# THE PROBLEM
The expected output is the line with "Screen dimensions: 1512x804" plus all lines after it to the end of the material below, reproduced exactly, with pictures omitted and nothing else included.
++++ DATA SUPPLIED ++++
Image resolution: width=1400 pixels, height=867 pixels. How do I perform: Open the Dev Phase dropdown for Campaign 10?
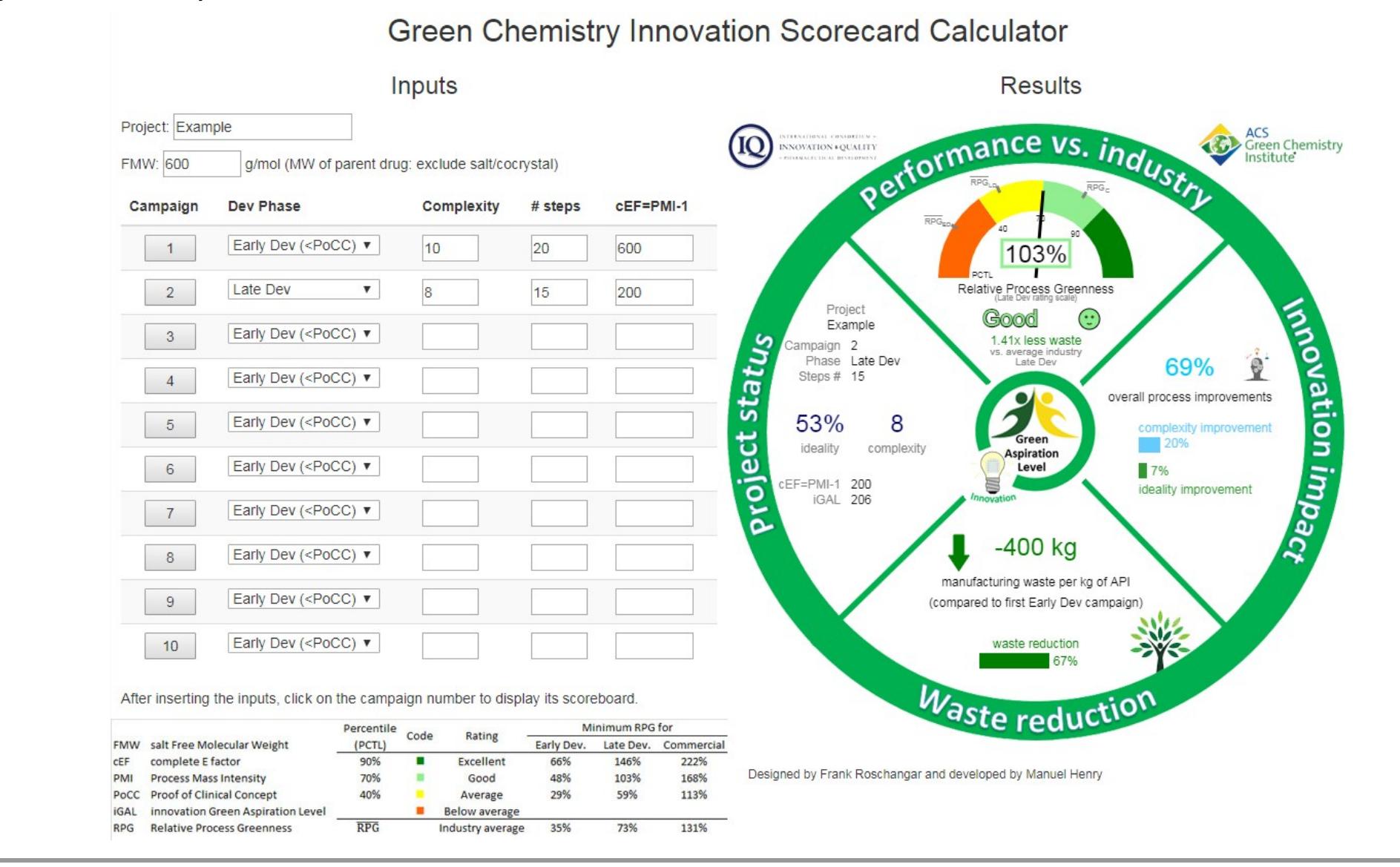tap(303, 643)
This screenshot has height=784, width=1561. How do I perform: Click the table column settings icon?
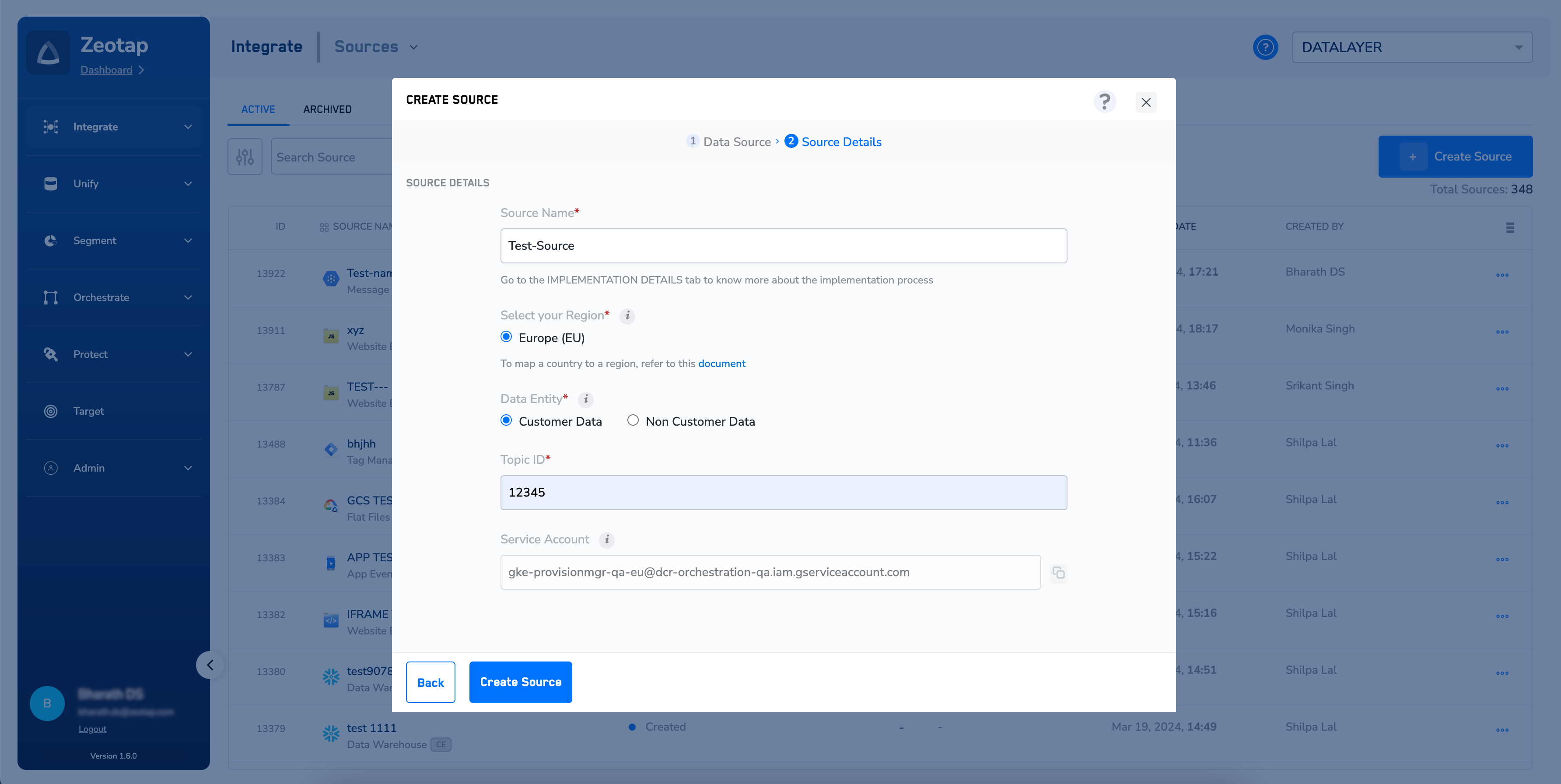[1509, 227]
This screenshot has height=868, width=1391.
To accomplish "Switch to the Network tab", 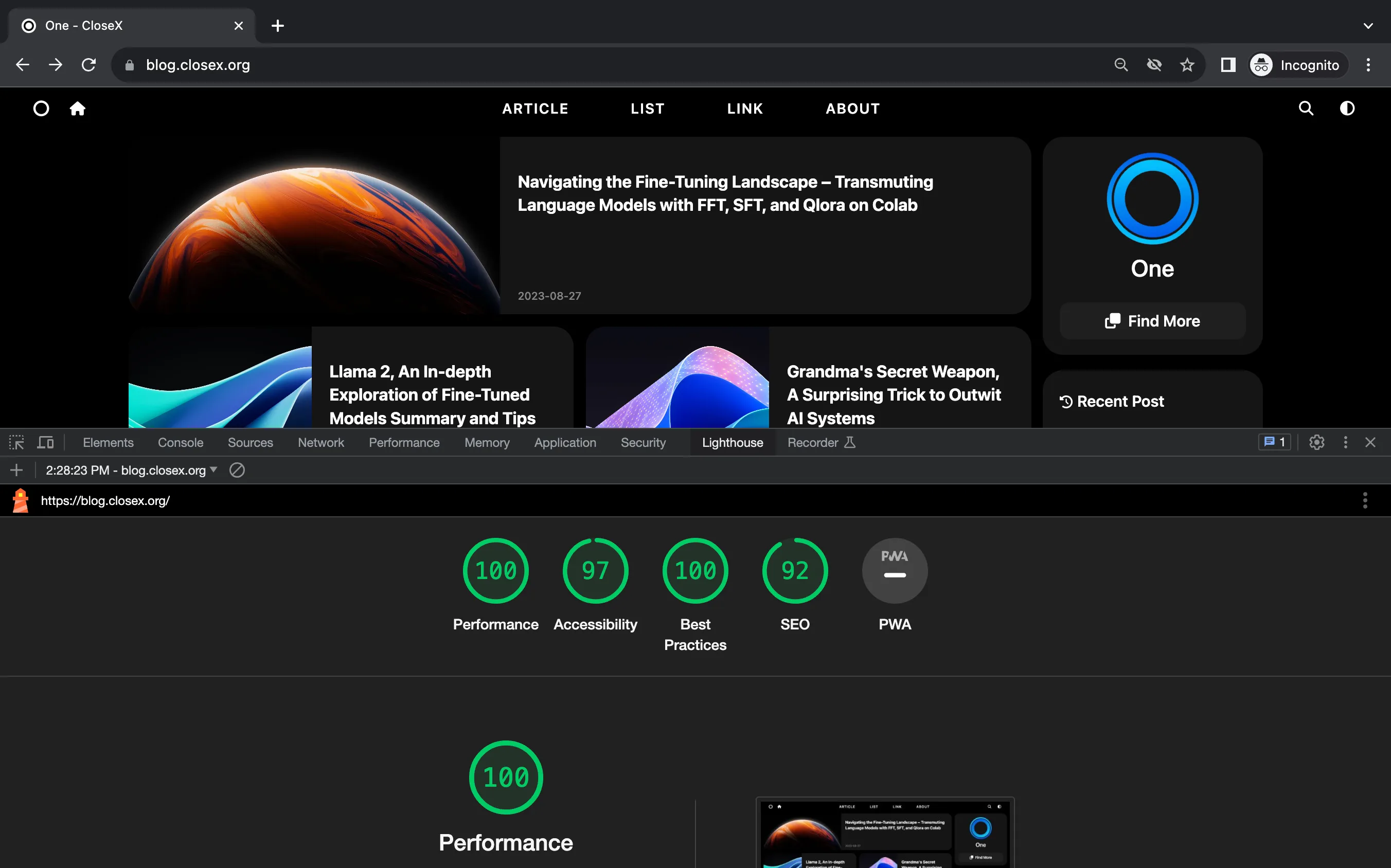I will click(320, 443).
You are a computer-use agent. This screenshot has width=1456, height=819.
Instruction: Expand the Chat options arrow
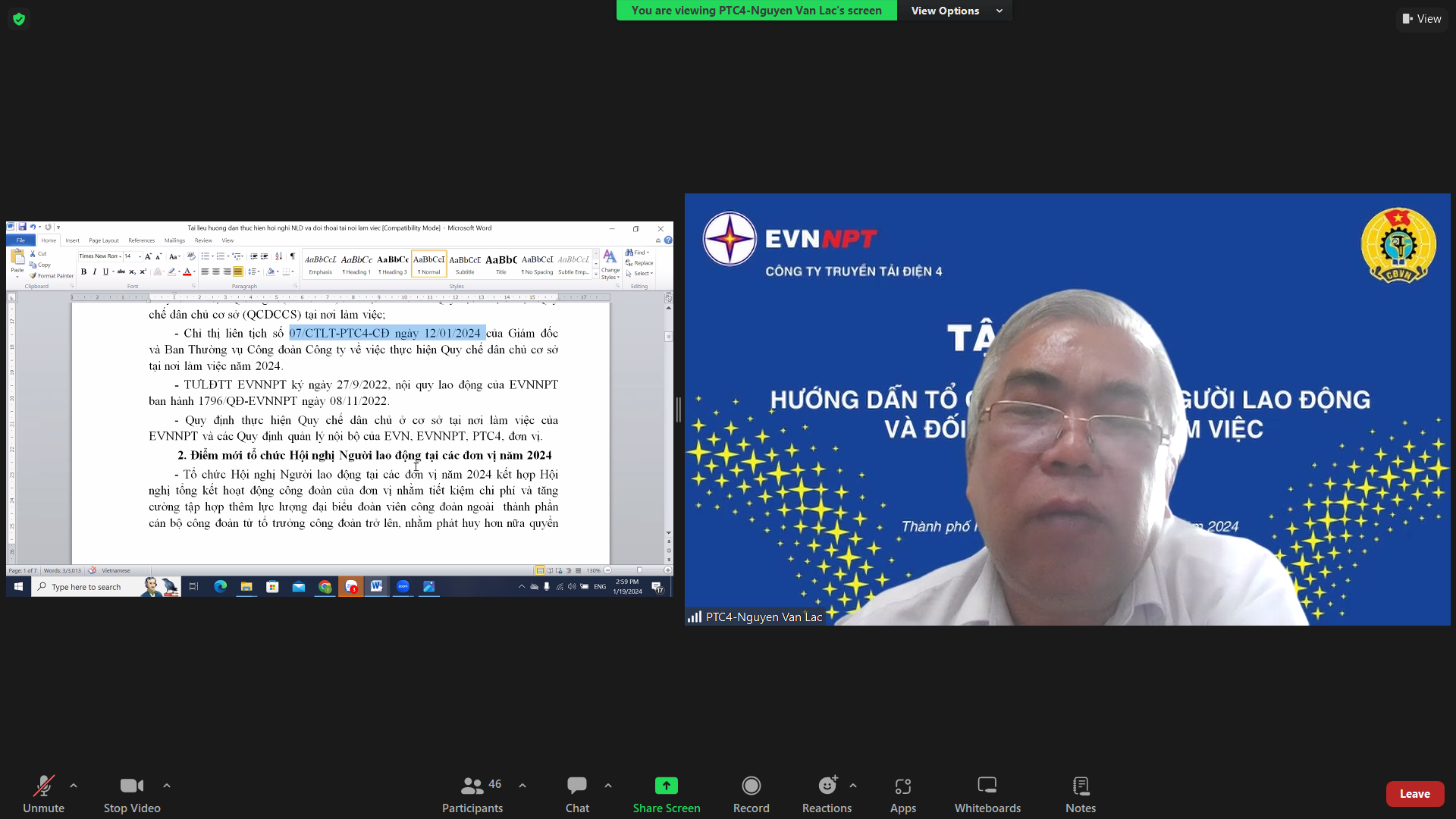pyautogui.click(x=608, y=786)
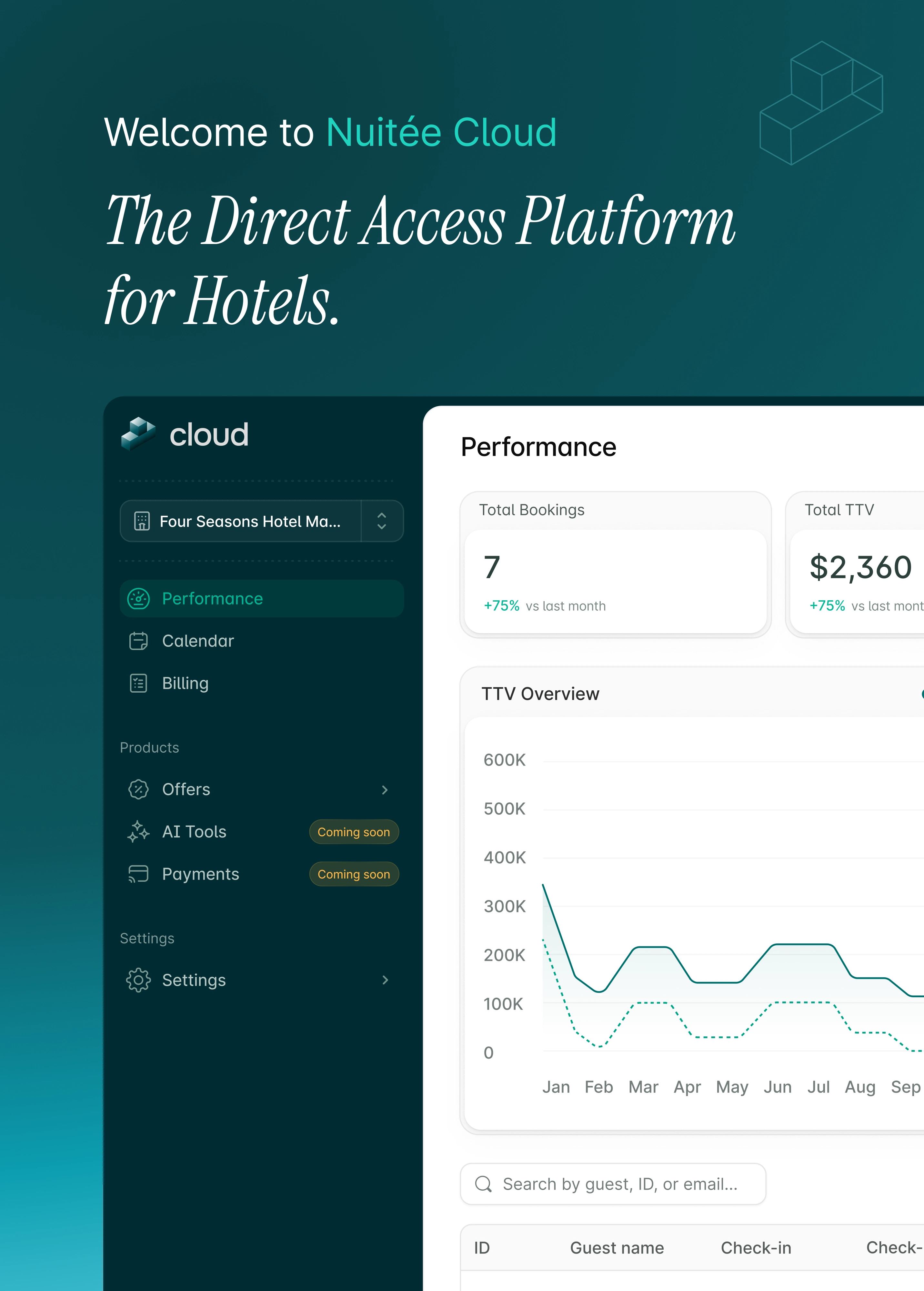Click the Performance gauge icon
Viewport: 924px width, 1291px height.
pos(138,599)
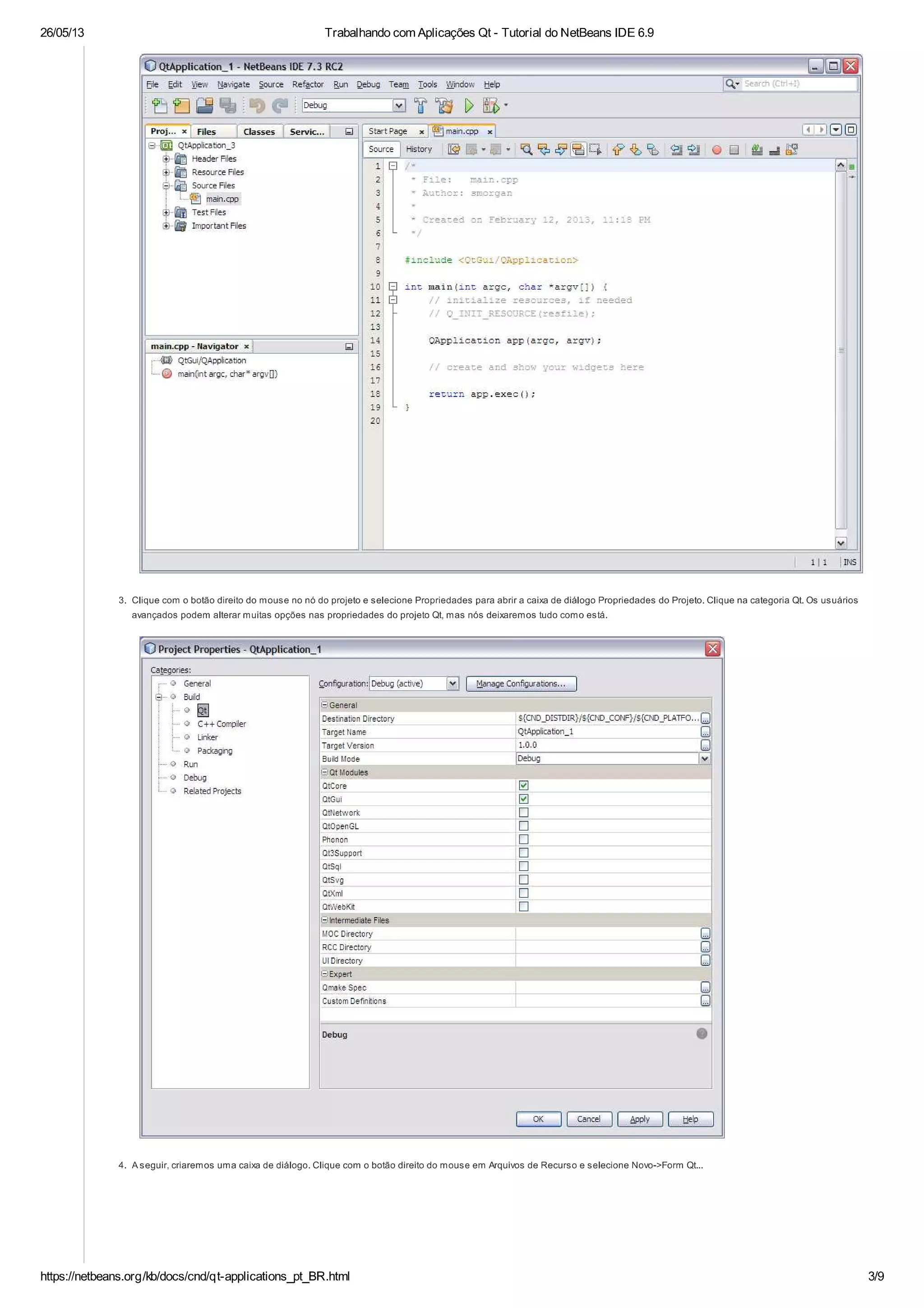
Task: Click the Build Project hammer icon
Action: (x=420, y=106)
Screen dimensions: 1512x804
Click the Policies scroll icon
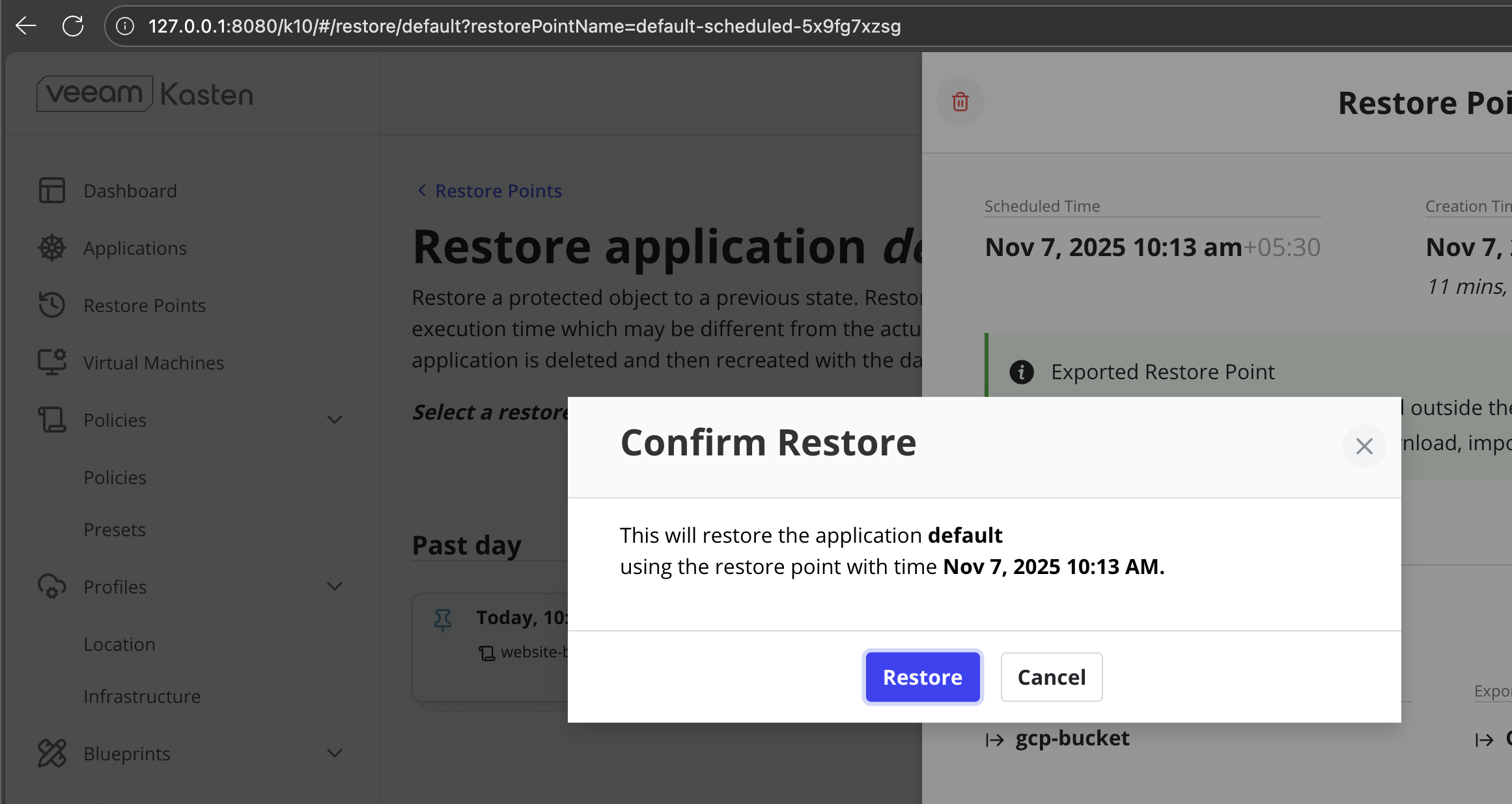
++++
# RESULT BELOW
Screen dimensions: 1512x804
Click the Policies scroll icon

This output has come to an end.